All buying decisions fall into two categories: (1) items we need; and (2) items we want. Financial difficulties often occur when the categories are blurred. People try to convince themsleves that things they WANT are things they NEED, when often that is not the situation. Our true needs involve a fairly short list:  food, air, water, shelter, health care (including health insurance), clothing, and maybe…Internet access.

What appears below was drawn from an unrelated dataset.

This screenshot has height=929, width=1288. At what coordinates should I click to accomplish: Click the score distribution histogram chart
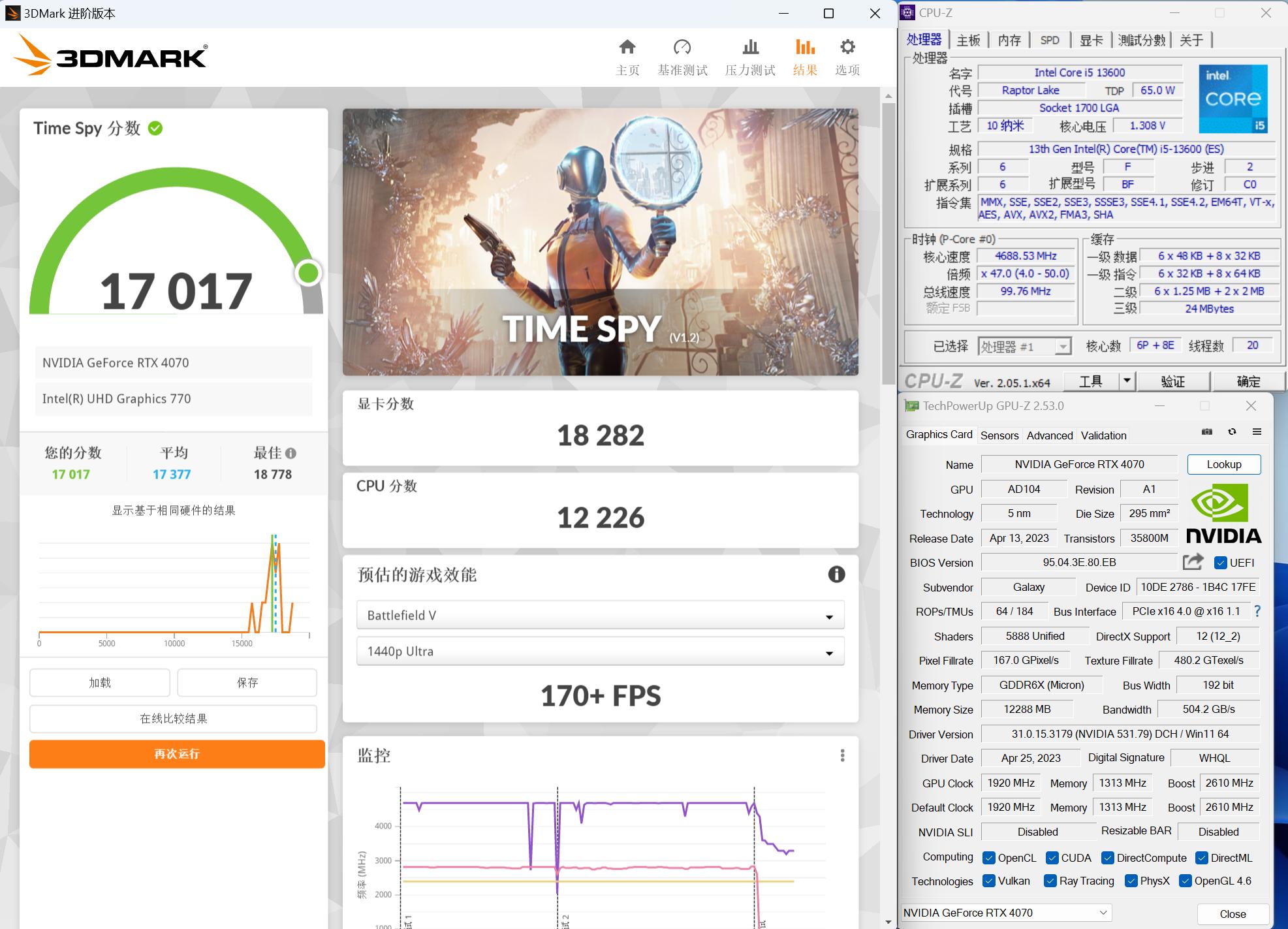coord(173,588)
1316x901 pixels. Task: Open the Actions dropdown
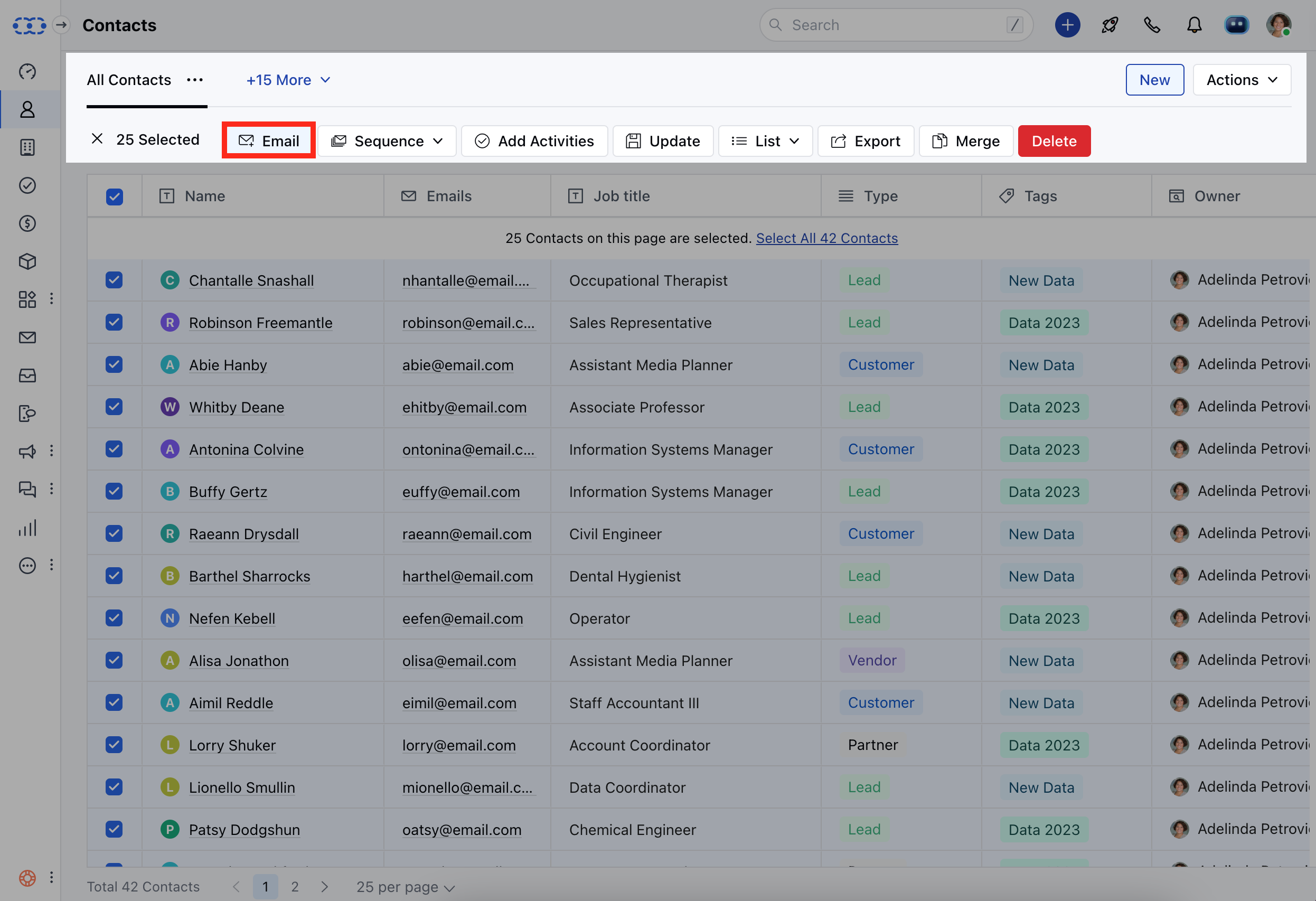[1241, 79]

However, Internet access can be basis of our financial troubles. Time spent browsing online can result in many unneeded purchases.  How might you avoid this?  The following suggestions are offered:

  • Don’t buy an item right away. Delaying a purchase allows you to consider the value more carefully.
  • Review the purchases you delayed for at least a month to determine if the urge to buy the item still exists, and if the money is available.
  • Delete from your “wish list” any items that you no longer desire to buy.
  • Consider returning an item, as allowed, when the purchase does not meet your expectations.

For additional information on reducing impulse buying, go to:

Link #1

Link #2

Teaching Suggestions

  • Have students describe purchases that might have been avoided using the suggestions above.
  • Have students talk to others to create a list of methods to reduce impulse buying.

Discussion Questions 

  1. Why are some people continually involved with impulse buying?
  2. What are the short-term and long-term financial consequences of impulse buying?